Task instructions: Starting at the line with "The image size is (583, 1068)." and going on through the line with "Switch to the", reproduce each line in the records below exactly and nothing more.

Exercise data:
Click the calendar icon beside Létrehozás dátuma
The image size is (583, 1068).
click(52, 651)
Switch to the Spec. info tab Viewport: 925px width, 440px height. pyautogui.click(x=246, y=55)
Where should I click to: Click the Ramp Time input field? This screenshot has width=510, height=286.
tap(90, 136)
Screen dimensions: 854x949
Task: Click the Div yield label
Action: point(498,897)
==
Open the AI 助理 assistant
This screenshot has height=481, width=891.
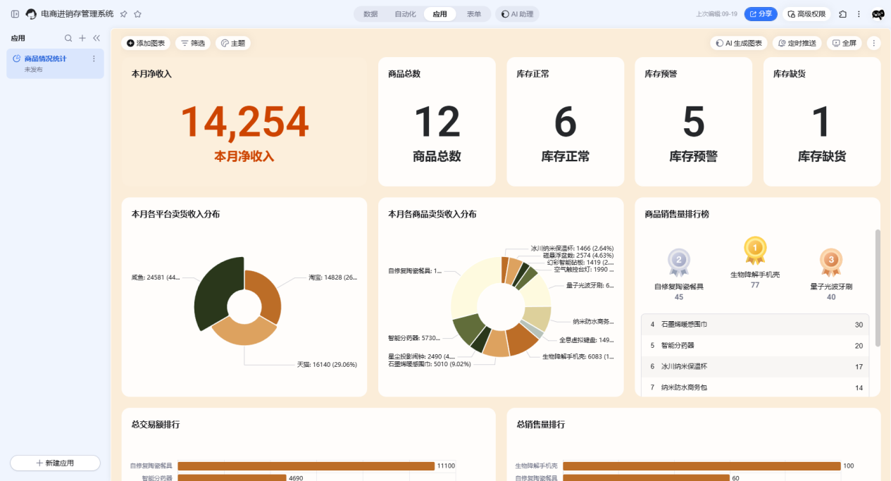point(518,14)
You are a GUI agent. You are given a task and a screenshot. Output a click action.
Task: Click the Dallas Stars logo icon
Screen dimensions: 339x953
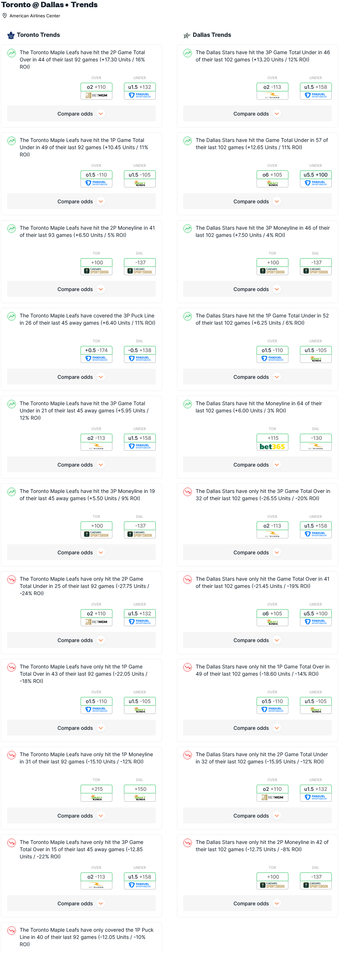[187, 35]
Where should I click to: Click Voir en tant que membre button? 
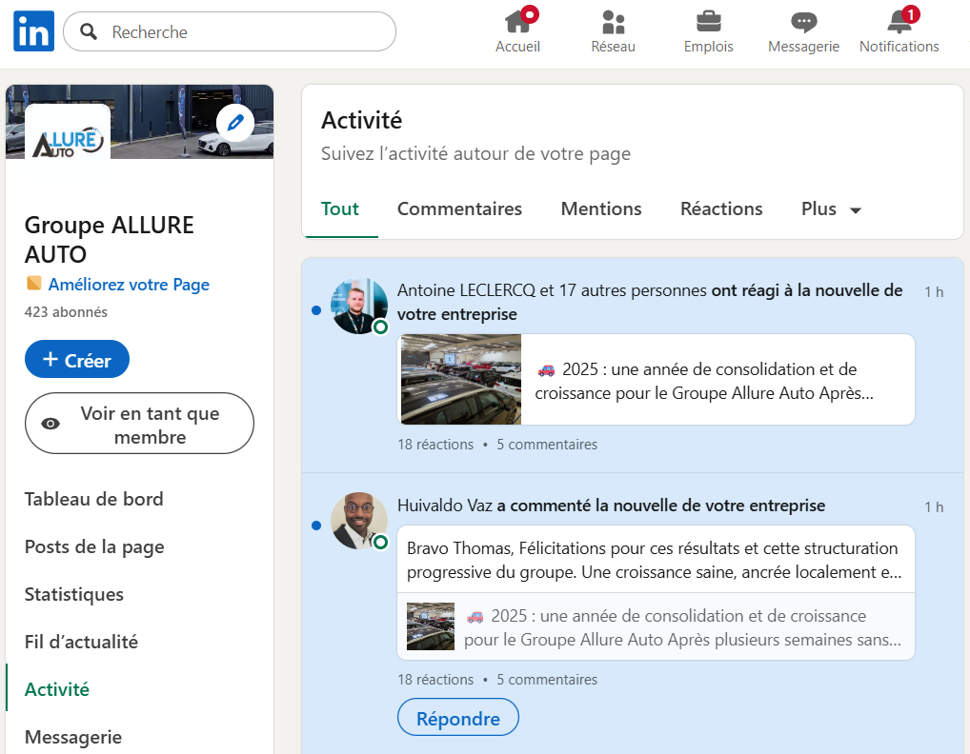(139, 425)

Problem solution:
The image size is (583, 1068).
click(52, 651)
Switch to the Spec. info tab Viewport: 925px width, 440px height. pyautogui.click(x=246, y=55)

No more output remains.